Some of the passengers had arisen from the graveyard at Saint Joseph’s Church upon being summoned by Vareed. The public did not have the foggiest idea why only a handpicked group emerged from the grave. They did not know the significance of the occasional arrival of the Midnight Express at Amballore Junction. Mystery abounded.
***
Burial ceremonies in the paddy field were rudimentary and hurried. Instead of the conventional six-foot pit where a corpse was supposed to be buried, the aforementioned dead bodies were buried just under one foot, which spoke volumes of total disregard for the dead. These were the ones who died without anyone mourning. These were the ones called the poor and destitute. These were the ones for whom no tears were shed, for whom no bells tolled.
When the monsoon rains came and flooded parts of Kerala, Amballore’s abandoned paddy field overflowed with water that washed away the top layers of the soil, thus exposing the corpses buried just under. The exposed hair fluttered in the wind, scaring the daylights out of newcomers to the area.
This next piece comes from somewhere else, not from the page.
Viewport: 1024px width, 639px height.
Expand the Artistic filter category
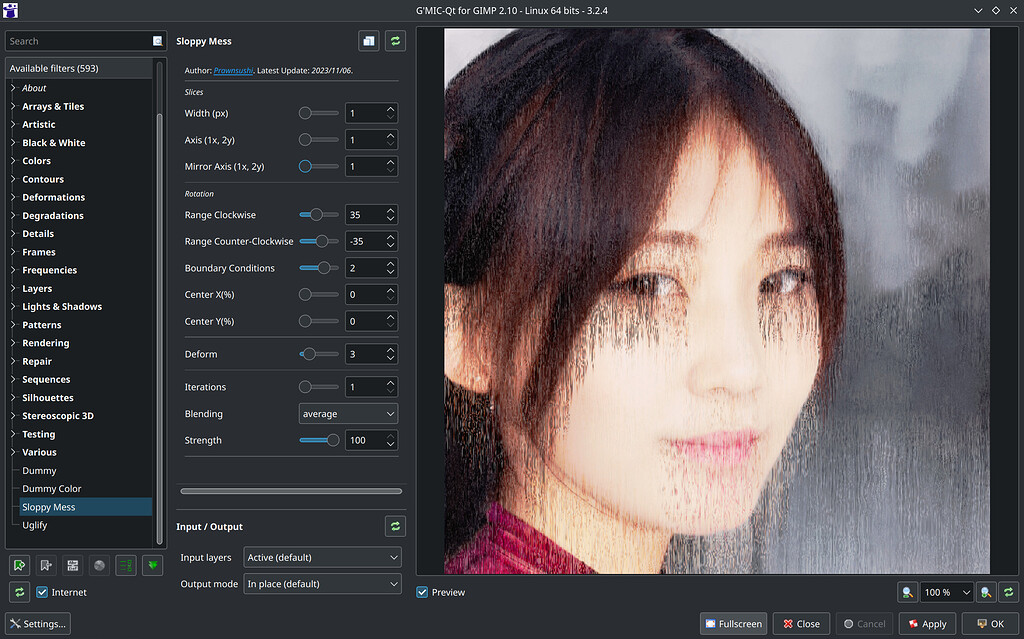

Little children and grown men got so horrified by the scene that they ran for their lives and ended up right in the outstretched arms of the nymphs of the demigod’s temple, who promptly led them to the pond to meet their watery ends.
Then there is the story of a certain man named Poulose who was
buried in the paddy field by his wife, Mariamma. She buried him standing up to settle a score in the game of life that these two had played. Though not a long story, it is spellbinding enough not to regret knowing about it.
Poulose was a hard-core alcoholic. He never met a toddy glass he did not drink, as his drinking buddies were quick to attest. They also pointed out that he was the first incarnation of Mahavishnu— that is, a fish—because he drank like a fish—toddy, that is. It was by mistake that he evolved into a human being, one of those aberrations of creation. He mostly spent his waking hours in the Amballore pub. He liked the pub life so much so that he could not live without it, so much so that he continued to go back to the pub daily even after taking up a job and therefore could not keep the job and got promptly fired; so much so that he was hated by his wife, Mariamma, for not supporting her, making her unable to make both ends meet; so much so that his home doors were shut against him at night when he dragged himself there from the pub. He spent his life sitting (and drinking, of course) and lying down to sleep in between the drinking sessions. He never had to stand up during his whole damned drunken life.